Nel vostro percorso, com’è stato il rapporto con le istituzioni del nostro territorio (Comuni, Provincia ecc…). Vi hanno dato solo qualche pacca sulla spalla? Vi hanno strumentalizzato? O è nato qualche dialogo ma soprattutto qualche sinergia per cambiare le cose?
Crediamo che il punto non sia “prendere sul serio” FFF o meno, il problema è un altro: c’è in corso una crisi climatica (di cui fanno parte la crisi sanitaria, economica e sociale) per cui bisogna agire subito, con o senza FFF. Il territorio di Bergamo non è “immune” dalla crisi climatica: l’inquinamento esiste (e causa numerose morti ogni anno), così come il consumo e l’impermeabilizzazione del suolo. In questi due anni siamo stati presenti, come gruppo e come movimento, in diversi “tavoli di lavoro” in cui si parlava di ambiente, anche con altre associazioni: un esempio su tutti è #Bergamoriparteinbici, un coordinamento di associazioni e gruppi, di cui facciamo parte, nato per interloquire con il comune di Bergamo sulla mobilità sostenibile, in particolare quella a pedali.

Guardando alla politica italiana, ritenete che serva un nuovo soggetto politico capace di rappresentare i vostri temi, come avvenuto nel resto dei Paesi europei o non credete possibile la nascita di un nuovo partito ecologista?
Interessante come nella domanda non vengano presi in considerazione i partiti o i movimenti che si autodefiniscono ambientalisti, ma che quando ci sono delle scelte da fare relegano l’ambiente e il futuro all’ultimo posto. Il tema secondo noi è più ampio dell’esistenza di un partito ambientalista in Italia, e riguarda l’idea della politica come portatrice di un progetto, di idee e di valori, e non come “inseguitrice del consenso”. Anche per questo motivo crediamo poco nell’idea che in Italia possa nascere un partito dalla forte connotazione ecologista.

Molti di voi in questi anni usciranno o sono già usciti dalle scuole superiori. Rimarrete in contatto all’interno della rete o promuoverete ogni anno un passaggio di consegne? FFF Bergamo rimarrà un gruppo stabile, pur con nuovi ingressi, o ogni anno dipenderà da chi nelle scuole sarà disponibile ad impegnarsi?
Per noi essere a contatto con le scuole superiori è fondamentale, ma all’interno del gruppo non ci sono solo studenti e studentesse, e in altre zone d’Italia i gruppi FFF non sono nati nei licei. Dal febbraio 2019 ad oggi la composizione del gruppo è variata, così come le nostre attività. È un gruppo sempre aperto a nuove persone, voci ed idee in più sono sempre ben accettate.
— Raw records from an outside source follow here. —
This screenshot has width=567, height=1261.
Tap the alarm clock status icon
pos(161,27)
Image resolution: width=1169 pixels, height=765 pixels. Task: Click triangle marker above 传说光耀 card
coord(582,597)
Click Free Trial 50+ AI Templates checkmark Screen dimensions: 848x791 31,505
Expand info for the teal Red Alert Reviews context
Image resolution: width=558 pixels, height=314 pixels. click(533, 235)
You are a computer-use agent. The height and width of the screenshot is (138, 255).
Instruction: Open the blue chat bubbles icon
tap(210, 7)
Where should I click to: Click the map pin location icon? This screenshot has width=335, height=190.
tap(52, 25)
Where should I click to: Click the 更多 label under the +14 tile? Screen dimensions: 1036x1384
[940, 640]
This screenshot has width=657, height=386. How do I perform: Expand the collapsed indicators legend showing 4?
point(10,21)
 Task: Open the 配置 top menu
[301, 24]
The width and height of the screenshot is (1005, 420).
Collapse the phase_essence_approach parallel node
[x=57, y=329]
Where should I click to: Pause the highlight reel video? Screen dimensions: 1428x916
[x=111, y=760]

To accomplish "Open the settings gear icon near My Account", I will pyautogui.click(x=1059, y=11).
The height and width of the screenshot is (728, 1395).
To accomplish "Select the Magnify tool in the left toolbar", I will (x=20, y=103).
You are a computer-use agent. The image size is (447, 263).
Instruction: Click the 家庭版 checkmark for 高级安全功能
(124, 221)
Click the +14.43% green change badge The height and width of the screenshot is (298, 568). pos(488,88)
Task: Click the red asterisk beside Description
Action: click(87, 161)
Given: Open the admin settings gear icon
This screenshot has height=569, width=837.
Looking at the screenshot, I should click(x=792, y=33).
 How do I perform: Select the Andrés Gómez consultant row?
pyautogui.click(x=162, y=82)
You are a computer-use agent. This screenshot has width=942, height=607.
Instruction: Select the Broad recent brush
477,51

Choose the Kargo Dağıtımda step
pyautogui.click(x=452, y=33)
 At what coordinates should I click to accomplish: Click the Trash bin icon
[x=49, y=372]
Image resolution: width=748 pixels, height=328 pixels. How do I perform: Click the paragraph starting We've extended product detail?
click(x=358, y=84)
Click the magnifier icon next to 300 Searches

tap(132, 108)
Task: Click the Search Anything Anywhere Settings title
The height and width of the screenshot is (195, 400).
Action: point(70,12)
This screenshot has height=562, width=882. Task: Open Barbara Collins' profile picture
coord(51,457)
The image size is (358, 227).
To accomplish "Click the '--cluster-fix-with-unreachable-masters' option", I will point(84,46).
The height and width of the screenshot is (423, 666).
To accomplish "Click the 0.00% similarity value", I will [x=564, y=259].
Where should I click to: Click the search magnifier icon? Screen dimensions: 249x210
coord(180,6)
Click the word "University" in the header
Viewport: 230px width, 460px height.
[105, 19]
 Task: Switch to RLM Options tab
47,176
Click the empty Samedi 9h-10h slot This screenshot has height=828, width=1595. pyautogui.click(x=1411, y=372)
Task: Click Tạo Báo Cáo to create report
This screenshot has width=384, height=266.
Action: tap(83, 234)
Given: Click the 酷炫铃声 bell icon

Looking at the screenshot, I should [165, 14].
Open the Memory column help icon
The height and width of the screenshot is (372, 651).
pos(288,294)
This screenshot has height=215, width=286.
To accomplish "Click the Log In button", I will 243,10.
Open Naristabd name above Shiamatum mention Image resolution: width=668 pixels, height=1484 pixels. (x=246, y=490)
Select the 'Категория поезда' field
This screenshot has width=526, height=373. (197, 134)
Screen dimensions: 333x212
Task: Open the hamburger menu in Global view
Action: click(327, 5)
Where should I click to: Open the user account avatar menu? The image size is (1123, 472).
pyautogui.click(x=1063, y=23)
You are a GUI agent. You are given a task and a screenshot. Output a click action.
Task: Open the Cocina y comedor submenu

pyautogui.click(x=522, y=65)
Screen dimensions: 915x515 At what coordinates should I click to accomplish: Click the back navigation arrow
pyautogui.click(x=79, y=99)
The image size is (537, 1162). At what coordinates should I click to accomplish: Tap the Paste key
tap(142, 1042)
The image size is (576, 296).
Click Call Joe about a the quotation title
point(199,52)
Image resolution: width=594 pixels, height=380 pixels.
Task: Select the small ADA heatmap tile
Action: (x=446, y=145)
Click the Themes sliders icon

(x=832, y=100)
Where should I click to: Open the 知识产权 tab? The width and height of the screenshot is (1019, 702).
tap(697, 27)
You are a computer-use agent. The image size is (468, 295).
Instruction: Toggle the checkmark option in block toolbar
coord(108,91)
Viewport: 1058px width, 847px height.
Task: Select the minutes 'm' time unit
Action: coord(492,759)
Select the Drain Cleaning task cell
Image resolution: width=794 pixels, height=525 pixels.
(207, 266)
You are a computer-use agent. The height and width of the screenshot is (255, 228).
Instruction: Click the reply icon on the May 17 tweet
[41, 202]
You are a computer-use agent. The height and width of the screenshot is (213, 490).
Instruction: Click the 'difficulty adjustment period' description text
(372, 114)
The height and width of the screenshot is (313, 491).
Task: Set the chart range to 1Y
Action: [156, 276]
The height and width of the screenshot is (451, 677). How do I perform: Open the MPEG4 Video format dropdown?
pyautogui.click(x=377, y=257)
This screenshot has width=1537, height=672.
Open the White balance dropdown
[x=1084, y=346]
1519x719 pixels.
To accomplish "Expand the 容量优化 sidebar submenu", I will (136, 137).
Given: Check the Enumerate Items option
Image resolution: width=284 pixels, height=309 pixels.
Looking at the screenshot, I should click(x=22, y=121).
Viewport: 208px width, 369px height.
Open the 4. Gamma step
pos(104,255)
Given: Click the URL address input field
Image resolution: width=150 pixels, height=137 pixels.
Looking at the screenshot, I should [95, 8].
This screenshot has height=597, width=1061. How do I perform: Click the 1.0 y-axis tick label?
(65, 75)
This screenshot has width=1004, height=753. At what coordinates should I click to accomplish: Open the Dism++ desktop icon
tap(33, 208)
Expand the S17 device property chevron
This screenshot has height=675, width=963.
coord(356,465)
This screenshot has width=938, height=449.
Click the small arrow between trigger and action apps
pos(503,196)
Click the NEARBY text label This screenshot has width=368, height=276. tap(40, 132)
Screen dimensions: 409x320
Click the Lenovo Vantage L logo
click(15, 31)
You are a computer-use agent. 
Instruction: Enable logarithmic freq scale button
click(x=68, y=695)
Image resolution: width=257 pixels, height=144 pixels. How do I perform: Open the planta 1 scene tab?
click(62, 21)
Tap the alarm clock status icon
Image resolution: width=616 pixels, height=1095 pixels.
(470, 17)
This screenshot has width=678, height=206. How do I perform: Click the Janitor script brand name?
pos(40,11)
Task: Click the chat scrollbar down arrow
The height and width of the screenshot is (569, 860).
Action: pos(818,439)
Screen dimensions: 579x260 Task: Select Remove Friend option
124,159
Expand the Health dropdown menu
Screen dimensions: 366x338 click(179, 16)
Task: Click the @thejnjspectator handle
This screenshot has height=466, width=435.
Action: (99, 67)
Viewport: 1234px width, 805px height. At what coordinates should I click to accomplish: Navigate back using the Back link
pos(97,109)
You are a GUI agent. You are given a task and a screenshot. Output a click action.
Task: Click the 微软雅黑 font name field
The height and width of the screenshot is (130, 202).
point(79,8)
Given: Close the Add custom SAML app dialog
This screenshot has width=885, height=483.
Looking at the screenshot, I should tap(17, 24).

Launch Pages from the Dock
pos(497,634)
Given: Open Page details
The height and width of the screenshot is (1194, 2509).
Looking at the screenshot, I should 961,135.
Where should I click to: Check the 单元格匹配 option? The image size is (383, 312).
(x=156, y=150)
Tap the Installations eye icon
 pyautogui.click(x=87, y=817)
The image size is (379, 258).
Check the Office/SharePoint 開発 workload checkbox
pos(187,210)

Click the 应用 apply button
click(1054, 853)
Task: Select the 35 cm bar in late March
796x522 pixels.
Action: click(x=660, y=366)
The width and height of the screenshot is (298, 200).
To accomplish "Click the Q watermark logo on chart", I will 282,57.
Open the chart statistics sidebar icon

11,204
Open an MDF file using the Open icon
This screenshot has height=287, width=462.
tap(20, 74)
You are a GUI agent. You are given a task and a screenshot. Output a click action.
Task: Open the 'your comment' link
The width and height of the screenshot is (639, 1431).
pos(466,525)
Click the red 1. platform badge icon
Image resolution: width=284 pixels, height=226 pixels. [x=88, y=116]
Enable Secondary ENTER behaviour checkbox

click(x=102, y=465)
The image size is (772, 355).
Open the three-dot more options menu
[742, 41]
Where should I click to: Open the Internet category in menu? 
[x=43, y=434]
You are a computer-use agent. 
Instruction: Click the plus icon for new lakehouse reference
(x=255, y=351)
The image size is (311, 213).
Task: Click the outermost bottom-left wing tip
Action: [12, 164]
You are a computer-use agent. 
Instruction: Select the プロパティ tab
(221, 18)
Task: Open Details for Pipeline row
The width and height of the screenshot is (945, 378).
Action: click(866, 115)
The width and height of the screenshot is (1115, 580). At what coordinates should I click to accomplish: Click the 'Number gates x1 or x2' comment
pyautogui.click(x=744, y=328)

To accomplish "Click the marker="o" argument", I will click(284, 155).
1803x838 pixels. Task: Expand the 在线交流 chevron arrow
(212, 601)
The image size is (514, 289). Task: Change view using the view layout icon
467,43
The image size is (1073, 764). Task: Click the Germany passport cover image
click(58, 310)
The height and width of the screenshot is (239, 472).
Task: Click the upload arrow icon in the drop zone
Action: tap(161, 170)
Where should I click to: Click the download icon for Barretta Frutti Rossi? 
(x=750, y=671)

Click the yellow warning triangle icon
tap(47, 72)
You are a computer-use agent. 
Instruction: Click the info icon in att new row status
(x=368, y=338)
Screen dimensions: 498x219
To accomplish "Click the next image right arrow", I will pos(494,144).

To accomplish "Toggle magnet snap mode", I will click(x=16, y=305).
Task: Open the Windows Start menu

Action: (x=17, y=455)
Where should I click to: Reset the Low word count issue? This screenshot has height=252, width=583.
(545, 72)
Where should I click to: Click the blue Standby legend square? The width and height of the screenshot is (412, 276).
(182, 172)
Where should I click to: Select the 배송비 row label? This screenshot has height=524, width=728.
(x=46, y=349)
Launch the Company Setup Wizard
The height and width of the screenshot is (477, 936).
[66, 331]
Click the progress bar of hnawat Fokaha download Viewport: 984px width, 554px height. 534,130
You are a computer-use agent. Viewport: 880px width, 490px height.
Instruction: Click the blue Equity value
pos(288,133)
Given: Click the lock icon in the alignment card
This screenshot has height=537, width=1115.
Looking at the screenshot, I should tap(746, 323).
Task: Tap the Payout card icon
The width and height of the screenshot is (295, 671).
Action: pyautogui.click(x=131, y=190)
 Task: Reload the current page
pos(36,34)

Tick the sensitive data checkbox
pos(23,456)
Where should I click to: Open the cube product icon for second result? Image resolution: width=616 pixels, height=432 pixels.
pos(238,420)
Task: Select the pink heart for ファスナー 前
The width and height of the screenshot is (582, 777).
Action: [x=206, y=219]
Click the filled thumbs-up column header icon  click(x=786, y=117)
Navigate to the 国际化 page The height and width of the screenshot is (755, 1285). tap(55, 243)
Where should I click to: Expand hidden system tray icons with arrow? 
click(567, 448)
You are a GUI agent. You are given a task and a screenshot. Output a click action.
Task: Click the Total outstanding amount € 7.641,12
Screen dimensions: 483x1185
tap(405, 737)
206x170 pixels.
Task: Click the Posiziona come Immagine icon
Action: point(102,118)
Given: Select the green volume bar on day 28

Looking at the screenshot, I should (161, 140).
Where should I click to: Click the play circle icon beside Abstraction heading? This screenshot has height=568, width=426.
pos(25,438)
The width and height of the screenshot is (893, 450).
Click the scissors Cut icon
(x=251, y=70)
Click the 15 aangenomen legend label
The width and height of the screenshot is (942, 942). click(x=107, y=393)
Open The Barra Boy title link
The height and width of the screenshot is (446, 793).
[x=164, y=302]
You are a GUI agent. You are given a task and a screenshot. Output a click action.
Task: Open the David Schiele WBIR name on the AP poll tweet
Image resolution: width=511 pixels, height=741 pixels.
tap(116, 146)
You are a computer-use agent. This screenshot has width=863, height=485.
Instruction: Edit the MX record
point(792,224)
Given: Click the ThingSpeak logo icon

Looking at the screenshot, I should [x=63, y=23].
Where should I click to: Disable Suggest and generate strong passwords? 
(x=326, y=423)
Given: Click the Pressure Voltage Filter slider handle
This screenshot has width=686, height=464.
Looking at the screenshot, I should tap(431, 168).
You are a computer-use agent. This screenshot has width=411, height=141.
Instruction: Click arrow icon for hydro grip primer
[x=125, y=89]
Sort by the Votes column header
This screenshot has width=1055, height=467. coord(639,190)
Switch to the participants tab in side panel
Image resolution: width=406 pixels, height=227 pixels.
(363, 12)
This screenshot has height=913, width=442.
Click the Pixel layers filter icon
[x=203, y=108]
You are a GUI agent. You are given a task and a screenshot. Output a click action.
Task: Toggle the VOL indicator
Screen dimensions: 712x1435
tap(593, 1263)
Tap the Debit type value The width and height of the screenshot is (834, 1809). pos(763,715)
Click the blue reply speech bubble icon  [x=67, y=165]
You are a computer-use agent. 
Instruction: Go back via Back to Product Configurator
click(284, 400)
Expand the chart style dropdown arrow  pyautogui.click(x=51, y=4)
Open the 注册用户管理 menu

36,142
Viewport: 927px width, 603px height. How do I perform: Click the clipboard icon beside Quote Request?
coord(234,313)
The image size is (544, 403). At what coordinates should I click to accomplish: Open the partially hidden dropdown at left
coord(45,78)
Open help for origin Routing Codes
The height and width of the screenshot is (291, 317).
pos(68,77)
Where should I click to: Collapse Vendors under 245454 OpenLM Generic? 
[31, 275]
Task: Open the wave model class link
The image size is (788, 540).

Grazie per le risposte. Possiamo chiedervi un augurio a tutti i lettori di SocialBg in vista delle feste e del 2021?
Auguriamo con affetto buone feste ai lettori e alle lettrici di SocialBG, nella speranza che nonostante tutto possano vivere questo periodo con serenità. È inutile nascondere che l’anno che ci aspetta sarà difficile, anche se non è facile sfuggire alla tentazione di affidare il cambiamento al voltare pagina del calendario. Vi auguriamo quindi, semplicemente, un anno che sappia guardare al futuro con responsabilità e impegno, che sappia tenere viva la speranza nel cambiamento. Noi come gruppo FFF ce la metteremo tutta.